Start of The data

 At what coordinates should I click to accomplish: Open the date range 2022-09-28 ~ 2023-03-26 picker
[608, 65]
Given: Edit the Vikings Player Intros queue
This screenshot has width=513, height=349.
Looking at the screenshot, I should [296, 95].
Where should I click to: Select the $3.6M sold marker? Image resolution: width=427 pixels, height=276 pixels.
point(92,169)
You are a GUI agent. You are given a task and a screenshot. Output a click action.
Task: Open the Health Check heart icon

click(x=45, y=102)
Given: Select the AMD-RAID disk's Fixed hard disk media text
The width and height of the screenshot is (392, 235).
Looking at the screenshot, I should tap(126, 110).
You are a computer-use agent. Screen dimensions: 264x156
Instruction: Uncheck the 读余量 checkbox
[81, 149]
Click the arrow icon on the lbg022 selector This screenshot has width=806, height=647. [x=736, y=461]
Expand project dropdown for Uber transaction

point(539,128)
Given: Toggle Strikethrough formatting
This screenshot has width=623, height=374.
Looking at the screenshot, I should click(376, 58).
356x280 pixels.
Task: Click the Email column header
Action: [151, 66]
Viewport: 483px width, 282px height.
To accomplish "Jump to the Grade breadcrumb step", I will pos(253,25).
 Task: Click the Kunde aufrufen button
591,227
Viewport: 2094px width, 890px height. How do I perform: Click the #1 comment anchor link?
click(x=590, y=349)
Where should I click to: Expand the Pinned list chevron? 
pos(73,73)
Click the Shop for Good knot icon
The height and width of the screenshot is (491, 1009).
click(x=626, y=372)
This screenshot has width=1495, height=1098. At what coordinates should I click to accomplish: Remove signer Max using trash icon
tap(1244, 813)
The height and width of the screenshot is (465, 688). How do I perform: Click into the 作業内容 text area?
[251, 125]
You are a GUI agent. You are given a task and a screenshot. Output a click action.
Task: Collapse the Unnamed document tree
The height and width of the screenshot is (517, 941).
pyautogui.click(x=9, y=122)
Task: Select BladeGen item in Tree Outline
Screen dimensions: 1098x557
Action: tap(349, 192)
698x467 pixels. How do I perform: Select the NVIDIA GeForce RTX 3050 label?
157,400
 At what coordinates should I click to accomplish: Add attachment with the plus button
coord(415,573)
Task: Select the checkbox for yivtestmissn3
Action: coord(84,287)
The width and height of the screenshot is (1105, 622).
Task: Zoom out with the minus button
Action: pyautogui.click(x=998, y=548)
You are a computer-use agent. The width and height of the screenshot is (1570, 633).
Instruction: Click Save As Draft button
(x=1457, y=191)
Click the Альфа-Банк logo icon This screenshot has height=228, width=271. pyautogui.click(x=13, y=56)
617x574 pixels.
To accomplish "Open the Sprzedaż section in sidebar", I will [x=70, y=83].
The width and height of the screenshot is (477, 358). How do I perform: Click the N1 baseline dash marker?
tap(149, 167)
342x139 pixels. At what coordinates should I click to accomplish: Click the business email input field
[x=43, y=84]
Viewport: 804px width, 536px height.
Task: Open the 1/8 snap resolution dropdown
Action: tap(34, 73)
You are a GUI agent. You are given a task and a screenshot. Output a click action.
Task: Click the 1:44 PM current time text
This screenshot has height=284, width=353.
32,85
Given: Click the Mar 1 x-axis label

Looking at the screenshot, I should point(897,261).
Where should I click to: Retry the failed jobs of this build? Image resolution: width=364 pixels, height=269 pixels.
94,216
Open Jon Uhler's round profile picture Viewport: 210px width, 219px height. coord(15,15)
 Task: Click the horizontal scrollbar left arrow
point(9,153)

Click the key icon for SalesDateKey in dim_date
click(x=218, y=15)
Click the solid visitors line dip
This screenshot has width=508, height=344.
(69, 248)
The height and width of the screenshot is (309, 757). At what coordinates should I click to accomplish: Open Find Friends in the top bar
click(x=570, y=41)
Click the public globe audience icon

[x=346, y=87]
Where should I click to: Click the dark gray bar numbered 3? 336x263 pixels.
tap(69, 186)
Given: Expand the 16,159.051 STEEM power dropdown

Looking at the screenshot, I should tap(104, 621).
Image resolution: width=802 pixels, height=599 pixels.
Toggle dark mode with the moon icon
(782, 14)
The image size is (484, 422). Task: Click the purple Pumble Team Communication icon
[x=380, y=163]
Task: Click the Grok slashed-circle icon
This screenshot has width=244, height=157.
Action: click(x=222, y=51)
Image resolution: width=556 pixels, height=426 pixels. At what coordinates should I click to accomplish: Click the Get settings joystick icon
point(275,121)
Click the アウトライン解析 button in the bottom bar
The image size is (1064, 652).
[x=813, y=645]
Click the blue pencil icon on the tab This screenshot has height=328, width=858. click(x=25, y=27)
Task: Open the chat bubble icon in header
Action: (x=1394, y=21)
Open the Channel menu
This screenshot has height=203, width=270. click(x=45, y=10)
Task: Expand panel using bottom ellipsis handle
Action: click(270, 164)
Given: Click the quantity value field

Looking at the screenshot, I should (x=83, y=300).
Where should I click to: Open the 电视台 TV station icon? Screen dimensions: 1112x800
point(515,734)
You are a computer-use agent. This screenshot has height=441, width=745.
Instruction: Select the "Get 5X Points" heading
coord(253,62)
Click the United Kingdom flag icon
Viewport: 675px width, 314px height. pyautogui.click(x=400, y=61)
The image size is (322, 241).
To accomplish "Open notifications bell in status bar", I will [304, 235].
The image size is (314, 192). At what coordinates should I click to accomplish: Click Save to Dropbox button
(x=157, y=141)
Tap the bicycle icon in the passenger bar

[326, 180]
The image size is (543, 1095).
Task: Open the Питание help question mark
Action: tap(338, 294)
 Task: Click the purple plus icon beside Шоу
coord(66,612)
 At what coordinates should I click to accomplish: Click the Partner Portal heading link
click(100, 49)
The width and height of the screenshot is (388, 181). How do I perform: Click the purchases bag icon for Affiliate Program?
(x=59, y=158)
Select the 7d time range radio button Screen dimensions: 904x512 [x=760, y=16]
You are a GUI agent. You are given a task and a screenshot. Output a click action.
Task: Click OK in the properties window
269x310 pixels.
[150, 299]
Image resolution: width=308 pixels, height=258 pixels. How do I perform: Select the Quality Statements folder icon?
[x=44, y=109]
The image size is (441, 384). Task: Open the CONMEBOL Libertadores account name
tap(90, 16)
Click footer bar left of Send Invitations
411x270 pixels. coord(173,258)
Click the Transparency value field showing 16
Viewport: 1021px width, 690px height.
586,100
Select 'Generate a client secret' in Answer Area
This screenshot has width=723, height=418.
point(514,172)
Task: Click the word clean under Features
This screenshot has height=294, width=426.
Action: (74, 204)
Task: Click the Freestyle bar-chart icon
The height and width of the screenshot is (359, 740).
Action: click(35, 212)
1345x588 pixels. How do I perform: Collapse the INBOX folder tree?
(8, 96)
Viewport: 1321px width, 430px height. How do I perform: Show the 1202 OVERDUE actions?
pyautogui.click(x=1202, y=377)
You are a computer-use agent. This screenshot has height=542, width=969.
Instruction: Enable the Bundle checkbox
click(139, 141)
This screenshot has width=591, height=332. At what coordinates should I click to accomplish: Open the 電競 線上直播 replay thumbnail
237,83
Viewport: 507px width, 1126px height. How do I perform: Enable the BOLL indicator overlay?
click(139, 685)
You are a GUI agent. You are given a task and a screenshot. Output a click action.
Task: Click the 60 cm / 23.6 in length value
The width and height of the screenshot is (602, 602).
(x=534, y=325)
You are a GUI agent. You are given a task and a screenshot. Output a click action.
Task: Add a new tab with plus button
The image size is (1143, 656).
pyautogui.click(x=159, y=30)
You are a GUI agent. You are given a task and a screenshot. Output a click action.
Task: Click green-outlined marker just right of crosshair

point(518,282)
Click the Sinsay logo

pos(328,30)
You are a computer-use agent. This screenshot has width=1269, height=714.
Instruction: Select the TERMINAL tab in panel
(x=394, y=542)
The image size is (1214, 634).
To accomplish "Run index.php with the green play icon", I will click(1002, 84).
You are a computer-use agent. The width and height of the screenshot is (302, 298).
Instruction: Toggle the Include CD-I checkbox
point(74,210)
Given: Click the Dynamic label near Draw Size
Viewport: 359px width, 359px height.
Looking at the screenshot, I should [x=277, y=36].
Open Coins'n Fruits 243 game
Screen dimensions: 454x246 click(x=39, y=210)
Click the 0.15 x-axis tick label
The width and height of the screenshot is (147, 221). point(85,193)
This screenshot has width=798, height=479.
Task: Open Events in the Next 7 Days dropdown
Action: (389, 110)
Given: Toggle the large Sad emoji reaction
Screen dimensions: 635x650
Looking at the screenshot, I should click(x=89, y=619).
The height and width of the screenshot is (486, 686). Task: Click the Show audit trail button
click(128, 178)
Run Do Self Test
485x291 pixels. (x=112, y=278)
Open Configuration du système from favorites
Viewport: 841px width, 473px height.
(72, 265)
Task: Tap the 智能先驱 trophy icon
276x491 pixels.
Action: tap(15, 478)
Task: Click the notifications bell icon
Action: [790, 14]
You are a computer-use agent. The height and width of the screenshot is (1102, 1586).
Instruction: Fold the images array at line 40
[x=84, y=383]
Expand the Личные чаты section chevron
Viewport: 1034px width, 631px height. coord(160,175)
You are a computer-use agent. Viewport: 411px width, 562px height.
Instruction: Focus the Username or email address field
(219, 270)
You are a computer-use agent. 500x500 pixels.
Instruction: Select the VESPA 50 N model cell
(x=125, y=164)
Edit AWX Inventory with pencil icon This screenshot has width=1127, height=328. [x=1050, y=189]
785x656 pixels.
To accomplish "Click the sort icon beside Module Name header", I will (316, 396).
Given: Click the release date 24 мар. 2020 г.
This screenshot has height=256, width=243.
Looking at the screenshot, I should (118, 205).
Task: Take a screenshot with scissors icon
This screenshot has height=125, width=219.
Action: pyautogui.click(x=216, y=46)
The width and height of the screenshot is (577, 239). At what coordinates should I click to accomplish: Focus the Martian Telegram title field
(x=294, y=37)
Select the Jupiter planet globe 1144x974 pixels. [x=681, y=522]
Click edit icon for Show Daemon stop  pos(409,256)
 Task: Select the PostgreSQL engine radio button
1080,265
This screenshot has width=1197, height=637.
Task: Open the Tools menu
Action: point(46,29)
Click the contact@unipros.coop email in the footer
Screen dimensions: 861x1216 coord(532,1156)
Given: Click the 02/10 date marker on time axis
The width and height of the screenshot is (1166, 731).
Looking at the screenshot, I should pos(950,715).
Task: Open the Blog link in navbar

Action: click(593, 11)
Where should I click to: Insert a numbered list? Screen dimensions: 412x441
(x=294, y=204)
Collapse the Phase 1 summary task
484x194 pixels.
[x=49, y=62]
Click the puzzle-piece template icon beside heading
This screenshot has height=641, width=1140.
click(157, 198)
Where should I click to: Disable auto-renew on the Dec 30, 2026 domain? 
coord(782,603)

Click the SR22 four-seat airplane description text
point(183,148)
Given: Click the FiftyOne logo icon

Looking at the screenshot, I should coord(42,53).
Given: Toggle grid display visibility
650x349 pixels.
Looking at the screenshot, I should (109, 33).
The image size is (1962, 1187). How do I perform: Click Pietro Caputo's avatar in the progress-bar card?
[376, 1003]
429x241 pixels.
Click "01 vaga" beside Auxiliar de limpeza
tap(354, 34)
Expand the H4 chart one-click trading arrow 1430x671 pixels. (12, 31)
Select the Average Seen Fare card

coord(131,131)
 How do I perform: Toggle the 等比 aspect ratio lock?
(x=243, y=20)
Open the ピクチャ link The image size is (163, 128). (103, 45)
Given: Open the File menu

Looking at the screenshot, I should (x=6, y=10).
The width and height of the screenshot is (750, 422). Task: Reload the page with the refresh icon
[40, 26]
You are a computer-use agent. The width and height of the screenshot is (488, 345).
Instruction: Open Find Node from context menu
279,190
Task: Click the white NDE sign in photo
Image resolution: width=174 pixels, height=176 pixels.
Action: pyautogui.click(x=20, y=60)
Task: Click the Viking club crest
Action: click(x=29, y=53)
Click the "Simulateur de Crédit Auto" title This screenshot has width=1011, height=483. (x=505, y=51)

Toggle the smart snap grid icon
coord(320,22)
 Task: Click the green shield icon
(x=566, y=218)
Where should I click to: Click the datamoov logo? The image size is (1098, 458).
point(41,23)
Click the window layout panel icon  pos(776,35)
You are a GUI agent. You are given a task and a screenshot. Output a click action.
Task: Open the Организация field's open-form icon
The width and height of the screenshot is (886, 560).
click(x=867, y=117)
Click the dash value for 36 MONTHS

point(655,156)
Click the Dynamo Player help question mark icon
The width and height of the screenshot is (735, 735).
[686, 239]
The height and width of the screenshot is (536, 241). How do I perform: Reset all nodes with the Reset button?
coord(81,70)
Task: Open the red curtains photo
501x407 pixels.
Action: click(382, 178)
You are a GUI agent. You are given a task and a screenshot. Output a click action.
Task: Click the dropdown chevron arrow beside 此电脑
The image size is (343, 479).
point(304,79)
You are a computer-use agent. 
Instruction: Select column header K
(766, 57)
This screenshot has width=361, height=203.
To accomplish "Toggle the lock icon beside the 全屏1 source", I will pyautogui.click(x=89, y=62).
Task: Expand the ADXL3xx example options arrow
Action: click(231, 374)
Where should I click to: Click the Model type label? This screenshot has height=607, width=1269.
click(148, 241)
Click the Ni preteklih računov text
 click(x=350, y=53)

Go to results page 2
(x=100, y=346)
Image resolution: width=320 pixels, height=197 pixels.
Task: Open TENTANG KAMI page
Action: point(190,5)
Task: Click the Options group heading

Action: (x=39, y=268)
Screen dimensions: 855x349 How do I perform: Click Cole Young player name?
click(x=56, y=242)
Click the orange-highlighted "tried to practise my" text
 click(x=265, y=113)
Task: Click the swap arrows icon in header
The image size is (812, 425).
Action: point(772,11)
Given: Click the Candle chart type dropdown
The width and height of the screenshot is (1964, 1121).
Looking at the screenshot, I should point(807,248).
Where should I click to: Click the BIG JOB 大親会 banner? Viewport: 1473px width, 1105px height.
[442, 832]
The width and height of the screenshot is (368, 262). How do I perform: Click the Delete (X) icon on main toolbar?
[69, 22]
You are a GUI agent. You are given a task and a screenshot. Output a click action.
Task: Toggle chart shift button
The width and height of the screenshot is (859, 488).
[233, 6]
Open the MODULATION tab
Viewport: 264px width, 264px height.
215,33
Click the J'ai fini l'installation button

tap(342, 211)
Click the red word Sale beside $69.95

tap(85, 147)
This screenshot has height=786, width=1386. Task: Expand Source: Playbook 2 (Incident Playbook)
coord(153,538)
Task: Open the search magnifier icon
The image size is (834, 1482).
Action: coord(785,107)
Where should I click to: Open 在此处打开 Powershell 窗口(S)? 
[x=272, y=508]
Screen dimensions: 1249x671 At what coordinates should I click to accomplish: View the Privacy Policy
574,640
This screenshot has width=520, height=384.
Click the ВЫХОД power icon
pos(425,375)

End of The data

Write only the number of lines in the entries that contain the word "photo".

2